Rasio NPL Juli lalu juga lebih tinggi dibandingkan periode yang sama tahun lalu, 2,50 persen.
Sementara, persentase pertumbuhan penyaluran kredit per Juni 2020 turun menjadi 1,49 persen. Angka itu melambat dibandingkan Mei 2020 mencapai 3,04 persen dan Juni 2019 sebesar 9,92 persen.
Kendati begitu, ia menilai perbankan Indonesia masih memiliki daya tahan.
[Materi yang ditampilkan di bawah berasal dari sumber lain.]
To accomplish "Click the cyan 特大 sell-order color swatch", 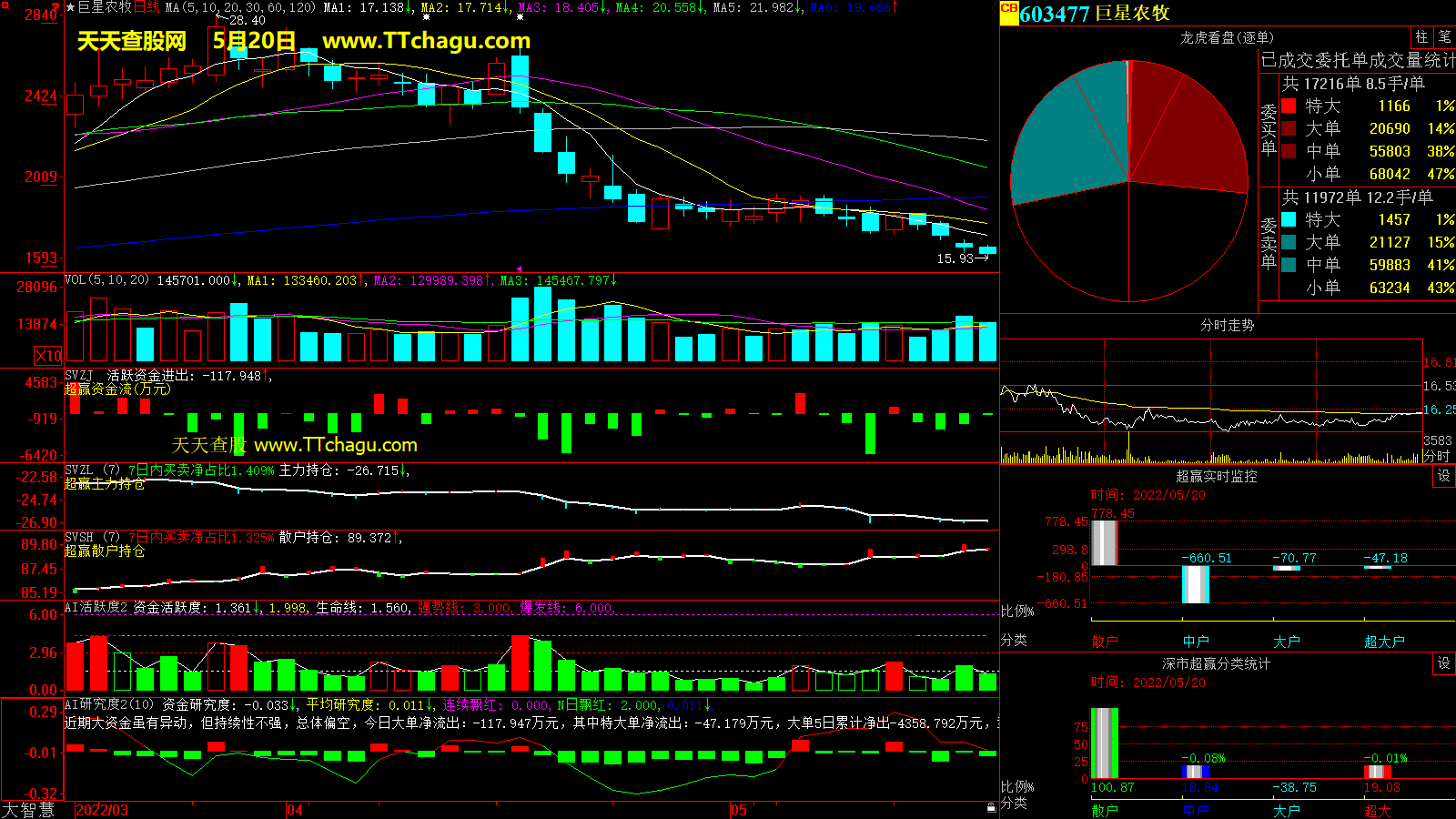I will pos(1289,219).
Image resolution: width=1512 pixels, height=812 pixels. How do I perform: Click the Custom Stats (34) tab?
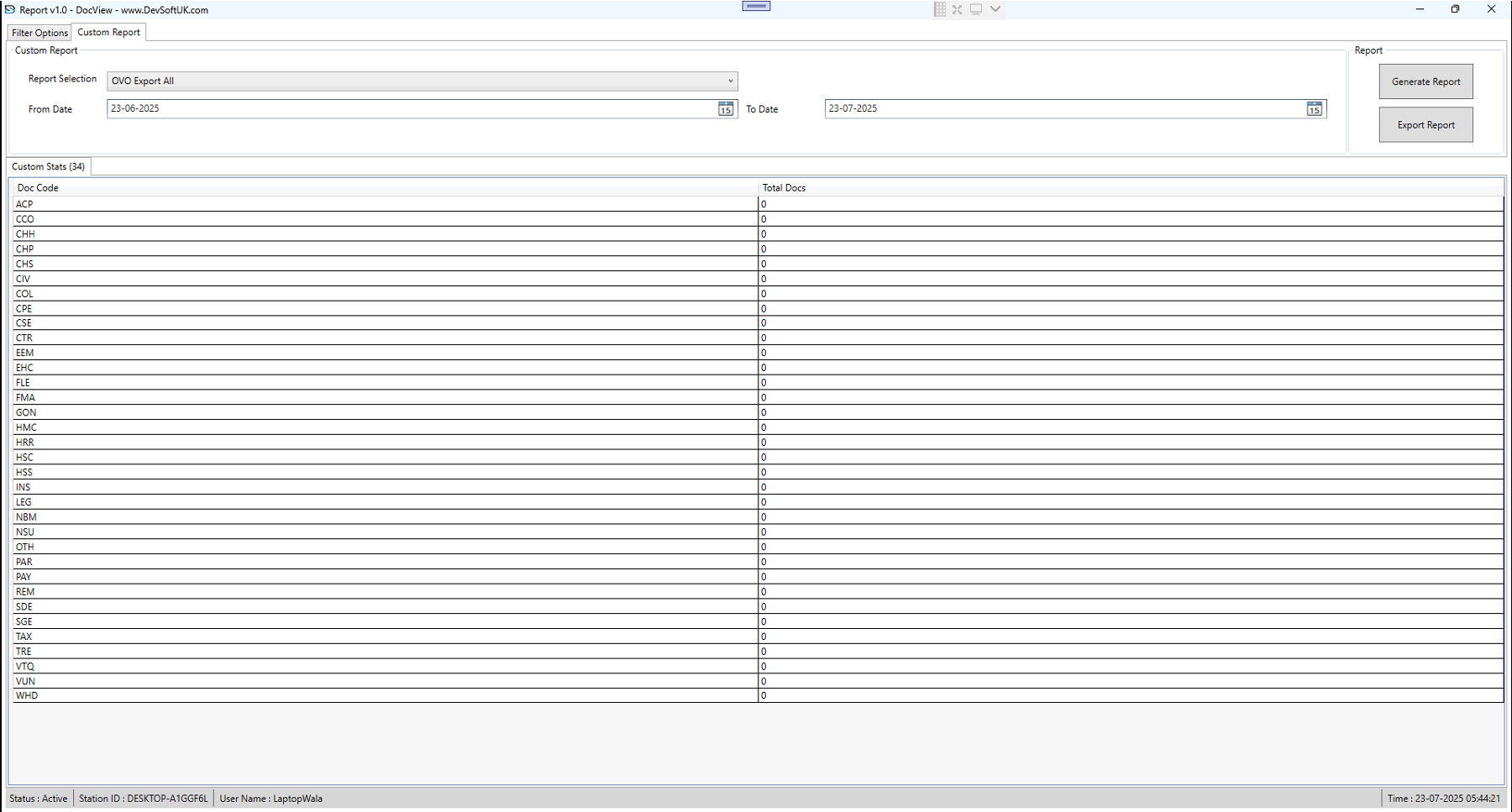[x=48, y=166]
Salah satu indikatornya rasio kecukupan modal (CAR) mencapai 22,54 persen pada Juni 2020 atau lebih tinggi dibandingkan posisi Mei 2020 mencapai 22,26 persen.
Guna membantu perbankan dalam menjaga likuiditas, LPS memberikan relaksasi berupa penghapusan denda keterlambatan pembayaran premi.
Dalam hal ini, pembayaran premi dilakukan paling lambat dilakukan 31 Juli diperpanjang menjadi 30 Desember 2020.
Untuk enam bulan pertama, LPS mengenakan denda nol persen dan 0,5 persen enam bulan setelahnya yang diatur dalam UU No 2 tahun 2020.
Relaksasi denda ini jauh lebih ringan apabila dibandingkan dalam aturan yang diatur dalam UU LPS yang menetapkan denda 150 persen dari jumlah premi yang seharusnya dibayar untuk periode yang bersangkutan.
Terkait penjaminan, per Juli 2020, jumlah rekening yang dijamin LPS mencapai 99,91 persen dari total rekening atau setara dengan 319,4 juta rekening.
Secara nominal, jumlah simpanan yang dijamin mencapai 52,45 persen dari total simpanan atau sekitar Rp3.350,23 triliun.